Too late to edit, but it's my sister who can't reach her in-laws in a single day of driving.
i see your 1000+ miles and i give you 4000+ miles.

the question is, why is that? you said it yourself, you had one good job offer. what do we need to change that you would get better job offers at home?

in china the culture is that a young couple moves in with the husbands parents who often prepare/build their house with that in mind. (in simple terms, the master bedroom is for the couple, the grandparents move to a smaller room). the grandparents help take care of the grandchildren, and later the children take care of their parents.

but even there this is breaking apart. young people move across the country to get good jobs. sometimes the parents follow them. or they leave the children with the grandparents, sometimes not seeing them and their own children more than once a year.

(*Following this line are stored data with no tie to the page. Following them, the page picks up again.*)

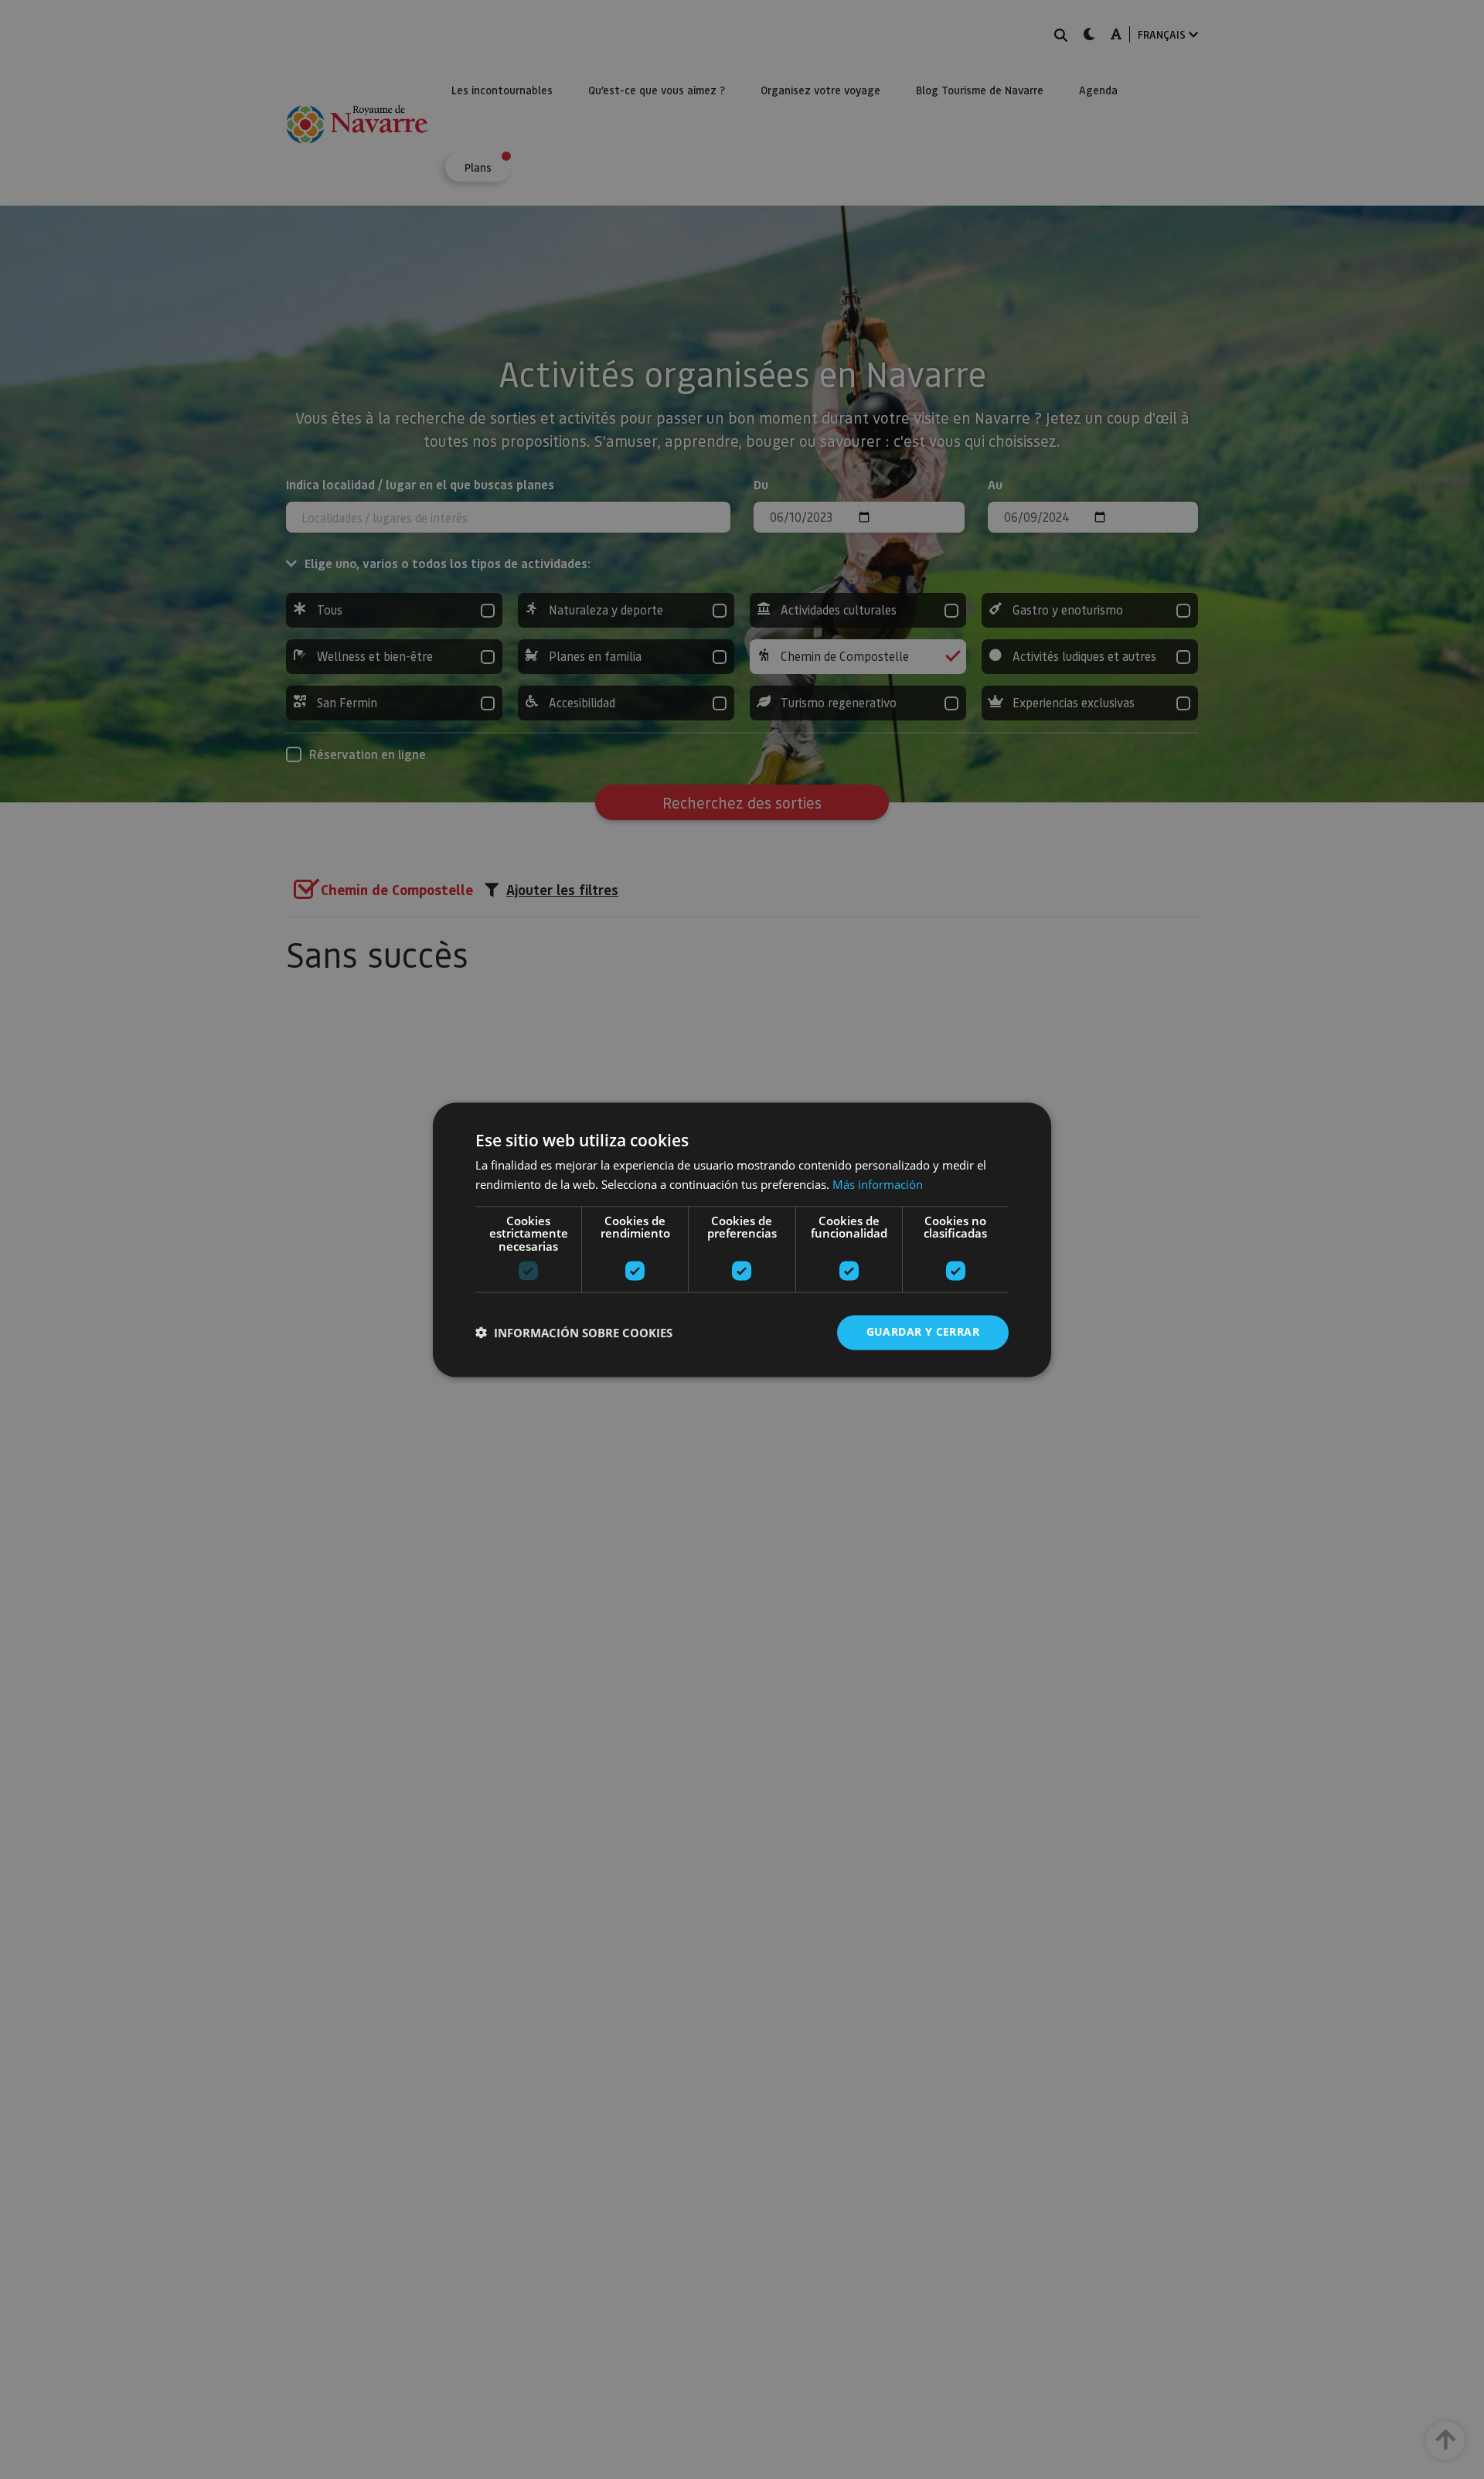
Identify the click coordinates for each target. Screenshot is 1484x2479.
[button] (573, 1333)
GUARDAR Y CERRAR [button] (922, 1331)
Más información (877, 1184)
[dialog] (742, 1239)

> the question is, why is that? you said it yourself, you had one good job offer. what do we need to change that you would get better job offers at home?

Short of forcing a company to hire me, I'm not sure what can be done. There were no lack of jobs close to home (I basically went into the same profession as my dad, after all), just a lack of people who wanted to hire me specifically.

Why don't your parents or your in laws move? Don't they want to be with their grandchildren?
My in-laws did move, but as mentioned only after their health declined. Prior to that they would visit regularly.

My parents have so many reasons for not moving (Of course they want to see their grandchildren; they fly out 2-3 times a year and we visit every summer):

1. My dad only retired a year ago, and he still occasionally works on a contract basis

2. Which kid do they move to be close to; me or my sister? I'm on the west coast, she is in flyover country.

3. Having lived in the area for over 30 years they have many close friends and are actively involved in the local community.

4. Moving to either me or my sister would put them much further away from my maternal grandmother, who is in her 90s (right now only ~400 miles away from them).

> Moreover, it's not necessary to force everyone in the same house. My parents and inlaws are within 20 minutes.

I'm in a similar position, and it's been a lifesaver. When our first child was ~6 months old, my wife had a gallstone attack at 11:30 at night, and my parents were able to be there in minutes, so we could get to the ER without waking our daughter up and bringing to her to a hospital in the middle of the night. I don't even want to think about how much harder that would have been without nearby parents—and that's just the tip of the iceberg.

Yeah... my parents moved to us when we moved to a place we could afford housing. And this is what I mean by 'nuclear families beget extended families'. If you have a close family, they will want to be together. My parents knew we could never live where we grew up. Thus, they made plans to follow us as (1) we are a young family and I (the sole breadwinner) needs to be in a place where I can work and buy a house and (2) they are older and have made their money and are more adaptable. As it stands, most people can do this because most parents are having two children. My brother moved to another area, but his wife's family (and hers is much bigger than ours... layer upon layer of nuclear families to back them up) is there, so as it stands, we are both well covered by family.
At least in Canada, inflated house prices have destroyed this unless you plan on living in your parents or in-laws house with your spouse and child.